### Exercise task
Could you repeat the data below, substituting "To achieve" for every "To accomplish", changing nothing else and leaving the pictures out?
* * * *
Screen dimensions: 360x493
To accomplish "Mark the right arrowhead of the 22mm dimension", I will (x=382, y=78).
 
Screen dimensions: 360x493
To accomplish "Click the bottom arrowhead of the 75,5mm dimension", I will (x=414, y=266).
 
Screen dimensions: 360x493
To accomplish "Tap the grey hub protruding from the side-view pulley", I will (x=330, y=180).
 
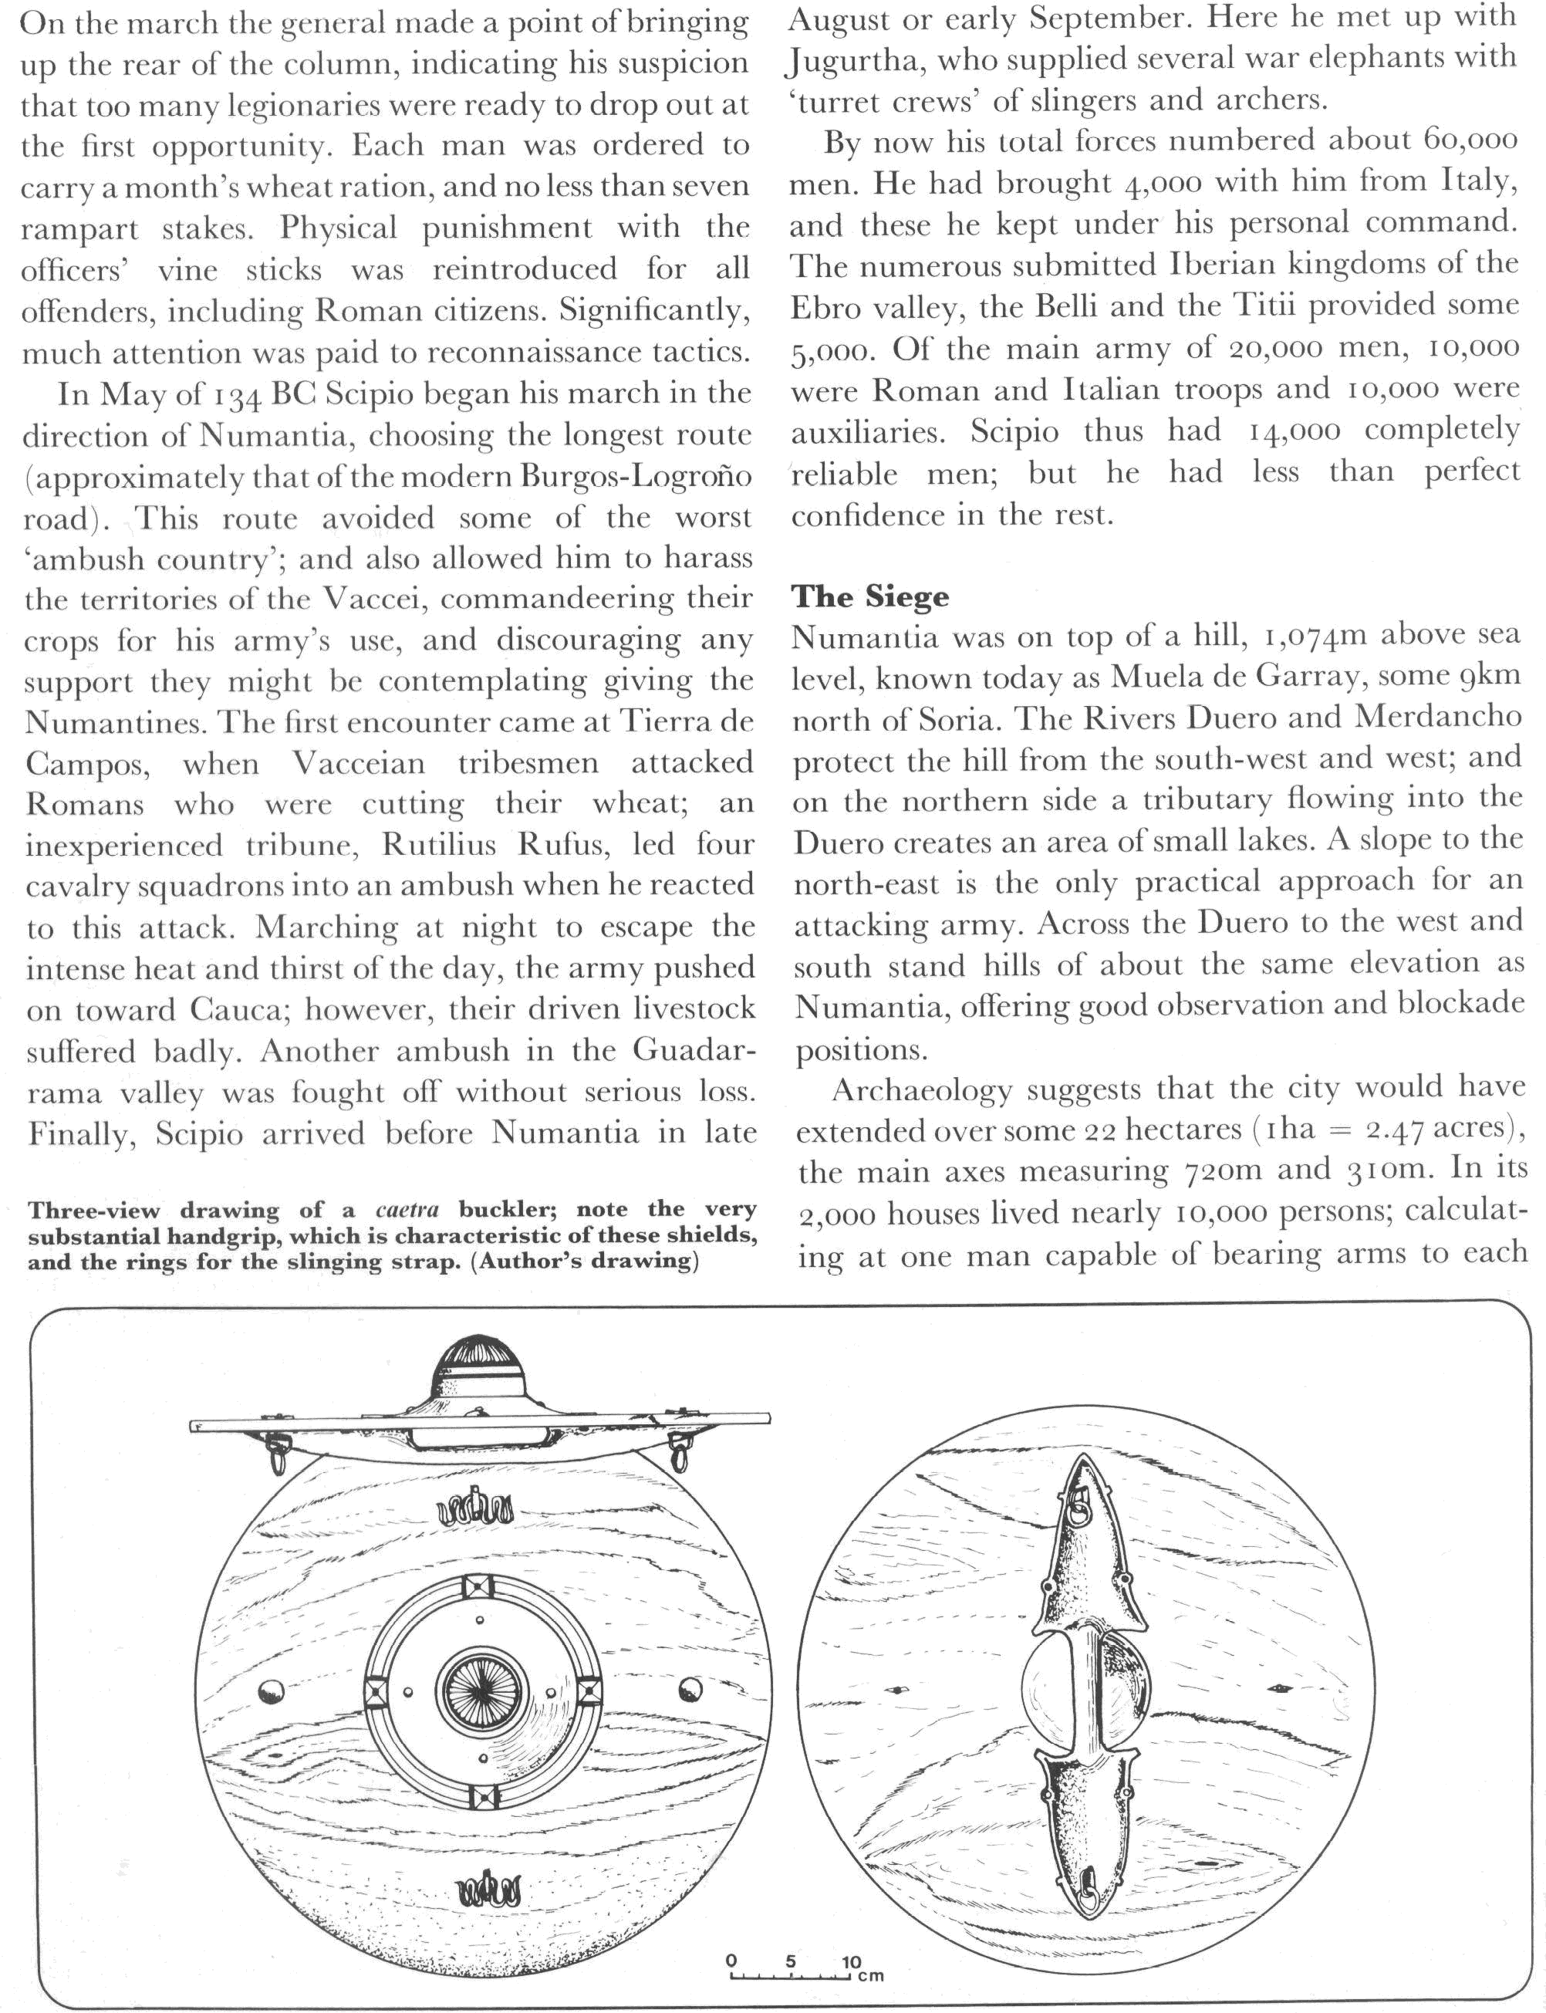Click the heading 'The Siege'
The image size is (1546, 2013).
pyautogui.click(x=869, y=596)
* * * *
### Response
Screen dimensions: 360x493
To achieve "Mark the right arrowhead of the 22mm dimension", I will (x=382, y=78).
 
Screen dimensions: 360x493
To achieve "Click the bottom arrowhead of the 75,5mm dimension", I will (x=414, y=266).
 
Screen dimensions: 360x493
To achieve "Tap the grey hub protruding from the side-view pulley", I will (x=330, y=180).
 
Click the heading 'The Siege'
The image size is (1546, 2013).
pyautogui.click(x=869, y=596)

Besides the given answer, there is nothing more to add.